**Required work**:
If a line in the data below contains the word "dialog", copy it out.
START Extracted entries
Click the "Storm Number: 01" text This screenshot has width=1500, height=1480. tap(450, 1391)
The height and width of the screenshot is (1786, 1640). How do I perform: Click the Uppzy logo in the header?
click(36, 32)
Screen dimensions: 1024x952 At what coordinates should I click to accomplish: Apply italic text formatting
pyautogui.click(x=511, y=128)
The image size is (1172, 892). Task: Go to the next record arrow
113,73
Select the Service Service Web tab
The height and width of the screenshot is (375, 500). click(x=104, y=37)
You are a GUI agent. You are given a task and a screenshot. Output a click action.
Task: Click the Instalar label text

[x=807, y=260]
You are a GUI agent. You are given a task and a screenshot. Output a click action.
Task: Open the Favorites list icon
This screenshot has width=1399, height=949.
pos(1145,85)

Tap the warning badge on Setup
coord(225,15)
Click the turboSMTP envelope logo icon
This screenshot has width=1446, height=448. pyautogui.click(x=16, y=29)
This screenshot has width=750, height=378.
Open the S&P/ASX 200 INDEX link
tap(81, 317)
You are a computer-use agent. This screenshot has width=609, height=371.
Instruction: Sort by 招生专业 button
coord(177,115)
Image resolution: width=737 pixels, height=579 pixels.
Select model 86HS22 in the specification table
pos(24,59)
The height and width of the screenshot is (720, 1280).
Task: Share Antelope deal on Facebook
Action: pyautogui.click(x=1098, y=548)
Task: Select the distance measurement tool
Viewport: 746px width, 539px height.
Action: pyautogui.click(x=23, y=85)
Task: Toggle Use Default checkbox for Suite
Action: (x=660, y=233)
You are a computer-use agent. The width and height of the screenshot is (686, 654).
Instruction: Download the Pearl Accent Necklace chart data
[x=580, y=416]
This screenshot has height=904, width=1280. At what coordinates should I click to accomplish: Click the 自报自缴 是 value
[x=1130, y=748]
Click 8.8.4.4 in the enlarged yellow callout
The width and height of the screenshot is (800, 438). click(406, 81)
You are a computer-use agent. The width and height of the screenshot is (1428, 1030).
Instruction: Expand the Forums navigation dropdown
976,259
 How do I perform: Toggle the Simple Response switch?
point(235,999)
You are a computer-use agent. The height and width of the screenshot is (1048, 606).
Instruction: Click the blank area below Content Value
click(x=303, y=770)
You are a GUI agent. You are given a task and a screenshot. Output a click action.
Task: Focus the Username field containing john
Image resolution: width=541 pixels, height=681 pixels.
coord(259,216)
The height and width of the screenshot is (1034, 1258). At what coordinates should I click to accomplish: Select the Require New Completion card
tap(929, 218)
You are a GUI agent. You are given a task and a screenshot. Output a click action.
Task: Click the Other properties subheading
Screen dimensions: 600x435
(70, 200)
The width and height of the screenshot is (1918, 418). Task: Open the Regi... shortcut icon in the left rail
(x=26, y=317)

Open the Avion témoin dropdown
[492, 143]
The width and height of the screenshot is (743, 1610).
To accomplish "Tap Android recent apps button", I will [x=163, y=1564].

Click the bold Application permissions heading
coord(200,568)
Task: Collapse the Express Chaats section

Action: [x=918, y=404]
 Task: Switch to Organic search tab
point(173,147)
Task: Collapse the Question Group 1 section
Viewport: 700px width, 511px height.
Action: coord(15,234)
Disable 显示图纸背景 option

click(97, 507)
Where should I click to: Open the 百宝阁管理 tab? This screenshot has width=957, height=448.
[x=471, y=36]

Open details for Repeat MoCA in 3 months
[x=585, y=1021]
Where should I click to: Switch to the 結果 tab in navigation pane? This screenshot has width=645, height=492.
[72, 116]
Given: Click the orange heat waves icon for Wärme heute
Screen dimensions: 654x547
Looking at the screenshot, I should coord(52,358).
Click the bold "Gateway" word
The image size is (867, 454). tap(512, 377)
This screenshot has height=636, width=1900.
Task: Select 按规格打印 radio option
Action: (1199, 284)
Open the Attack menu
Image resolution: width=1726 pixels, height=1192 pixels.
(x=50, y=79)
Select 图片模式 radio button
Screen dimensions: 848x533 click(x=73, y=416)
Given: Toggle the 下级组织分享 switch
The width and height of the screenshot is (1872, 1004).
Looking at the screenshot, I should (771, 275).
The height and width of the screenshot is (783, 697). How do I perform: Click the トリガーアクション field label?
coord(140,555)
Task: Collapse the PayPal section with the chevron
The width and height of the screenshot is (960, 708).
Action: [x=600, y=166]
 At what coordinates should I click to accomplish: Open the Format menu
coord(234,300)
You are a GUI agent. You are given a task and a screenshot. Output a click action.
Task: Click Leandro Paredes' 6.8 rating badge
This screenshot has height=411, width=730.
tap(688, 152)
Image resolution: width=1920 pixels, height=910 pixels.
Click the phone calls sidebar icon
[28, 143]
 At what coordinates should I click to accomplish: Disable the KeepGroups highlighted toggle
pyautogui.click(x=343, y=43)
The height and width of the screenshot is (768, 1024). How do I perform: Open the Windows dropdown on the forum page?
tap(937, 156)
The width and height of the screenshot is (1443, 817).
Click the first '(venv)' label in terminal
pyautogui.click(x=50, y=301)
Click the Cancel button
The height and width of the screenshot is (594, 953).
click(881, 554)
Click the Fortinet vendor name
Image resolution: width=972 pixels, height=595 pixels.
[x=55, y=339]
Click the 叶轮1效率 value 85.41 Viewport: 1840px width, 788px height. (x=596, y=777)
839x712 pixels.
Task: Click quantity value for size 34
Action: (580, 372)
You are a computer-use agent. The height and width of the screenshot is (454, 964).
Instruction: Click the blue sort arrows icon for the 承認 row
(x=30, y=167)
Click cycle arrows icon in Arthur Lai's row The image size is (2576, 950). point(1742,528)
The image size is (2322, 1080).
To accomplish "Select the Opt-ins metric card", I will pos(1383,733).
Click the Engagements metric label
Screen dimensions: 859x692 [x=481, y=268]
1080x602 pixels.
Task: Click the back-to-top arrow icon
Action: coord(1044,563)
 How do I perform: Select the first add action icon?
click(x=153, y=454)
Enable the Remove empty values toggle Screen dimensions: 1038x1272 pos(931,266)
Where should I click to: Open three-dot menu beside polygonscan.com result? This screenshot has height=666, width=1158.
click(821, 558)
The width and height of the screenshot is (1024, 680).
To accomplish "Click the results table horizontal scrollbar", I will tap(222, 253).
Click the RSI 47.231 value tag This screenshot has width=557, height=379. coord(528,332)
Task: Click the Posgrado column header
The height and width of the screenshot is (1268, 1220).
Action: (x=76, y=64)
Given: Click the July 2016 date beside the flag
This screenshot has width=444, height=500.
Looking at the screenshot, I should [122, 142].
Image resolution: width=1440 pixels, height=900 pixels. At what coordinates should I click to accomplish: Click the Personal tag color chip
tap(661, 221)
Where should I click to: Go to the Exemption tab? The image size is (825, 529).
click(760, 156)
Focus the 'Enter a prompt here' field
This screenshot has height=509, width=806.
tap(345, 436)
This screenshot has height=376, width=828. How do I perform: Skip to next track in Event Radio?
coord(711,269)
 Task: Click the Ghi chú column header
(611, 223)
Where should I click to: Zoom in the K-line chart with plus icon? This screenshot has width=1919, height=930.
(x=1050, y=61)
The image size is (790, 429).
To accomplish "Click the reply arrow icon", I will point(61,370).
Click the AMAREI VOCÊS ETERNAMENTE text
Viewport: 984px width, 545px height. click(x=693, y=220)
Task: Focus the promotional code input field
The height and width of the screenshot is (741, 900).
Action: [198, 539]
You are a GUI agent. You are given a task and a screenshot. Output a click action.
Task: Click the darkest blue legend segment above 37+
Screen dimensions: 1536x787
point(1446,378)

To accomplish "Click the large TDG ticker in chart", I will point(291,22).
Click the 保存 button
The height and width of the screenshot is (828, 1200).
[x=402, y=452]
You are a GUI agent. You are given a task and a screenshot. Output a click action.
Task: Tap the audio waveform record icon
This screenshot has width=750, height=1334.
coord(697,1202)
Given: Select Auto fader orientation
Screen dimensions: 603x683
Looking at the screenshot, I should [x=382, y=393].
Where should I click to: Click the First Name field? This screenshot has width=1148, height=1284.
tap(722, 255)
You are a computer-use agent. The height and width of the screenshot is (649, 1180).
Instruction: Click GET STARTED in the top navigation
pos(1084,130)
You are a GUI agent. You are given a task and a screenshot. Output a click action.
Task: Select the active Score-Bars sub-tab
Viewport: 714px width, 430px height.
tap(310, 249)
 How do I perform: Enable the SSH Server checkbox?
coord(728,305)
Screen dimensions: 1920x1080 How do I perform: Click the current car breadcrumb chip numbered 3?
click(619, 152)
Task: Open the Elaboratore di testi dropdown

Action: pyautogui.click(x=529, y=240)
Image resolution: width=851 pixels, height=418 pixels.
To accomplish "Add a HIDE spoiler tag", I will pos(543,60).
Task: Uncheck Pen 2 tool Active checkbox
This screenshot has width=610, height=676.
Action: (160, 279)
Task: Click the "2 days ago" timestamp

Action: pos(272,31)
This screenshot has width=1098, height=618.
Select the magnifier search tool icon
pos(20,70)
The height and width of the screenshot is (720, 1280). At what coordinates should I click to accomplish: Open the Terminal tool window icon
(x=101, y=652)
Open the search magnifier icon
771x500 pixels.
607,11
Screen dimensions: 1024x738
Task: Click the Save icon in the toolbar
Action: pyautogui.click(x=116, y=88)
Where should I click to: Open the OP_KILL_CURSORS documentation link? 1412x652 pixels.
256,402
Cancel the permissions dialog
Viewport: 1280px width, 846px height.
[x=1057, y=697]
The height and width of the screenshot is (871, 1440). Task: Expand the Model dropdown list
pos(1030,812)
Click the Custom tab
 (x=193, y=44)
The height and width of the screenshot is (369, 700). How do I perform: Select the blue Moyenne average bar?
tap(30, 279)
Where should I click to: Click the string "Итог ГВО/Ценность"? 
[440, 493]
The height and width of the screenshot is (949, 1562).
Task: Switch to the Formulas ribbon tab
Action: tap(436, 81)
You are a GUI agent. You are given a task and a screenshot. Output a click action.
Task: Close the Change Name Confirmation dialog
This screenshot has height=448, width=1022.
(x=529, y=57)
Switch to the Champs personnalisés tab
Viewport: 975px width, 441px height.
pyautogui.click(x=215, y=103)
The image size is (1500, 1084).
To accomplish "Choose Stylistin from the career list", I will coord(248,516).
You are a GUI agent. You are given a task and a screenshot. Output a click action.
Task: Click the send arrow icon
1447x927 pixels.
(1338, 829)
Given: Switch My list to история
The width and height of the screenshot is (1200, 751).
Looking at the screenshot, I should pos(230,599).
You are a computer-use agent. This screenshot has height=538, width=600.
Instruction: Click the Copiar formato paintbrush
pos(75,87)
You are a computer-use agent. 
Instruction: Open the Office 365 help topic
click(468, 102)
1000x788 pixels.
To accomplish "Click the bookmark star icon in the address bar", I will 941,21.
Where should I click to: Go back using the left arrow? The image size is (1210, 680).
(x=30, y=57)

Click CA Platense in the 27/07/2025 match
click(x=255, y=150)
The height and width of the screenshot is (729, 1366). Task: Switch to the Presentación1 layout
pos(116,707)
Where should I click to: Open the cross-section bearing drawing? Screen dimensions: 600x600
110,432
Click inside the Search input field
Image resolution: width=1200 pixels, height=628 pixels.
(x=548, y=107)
END Extracted entries
**Solution to the problem**:
Cancel the permissions dialog
Task: Close the Change Name Confirmation dialog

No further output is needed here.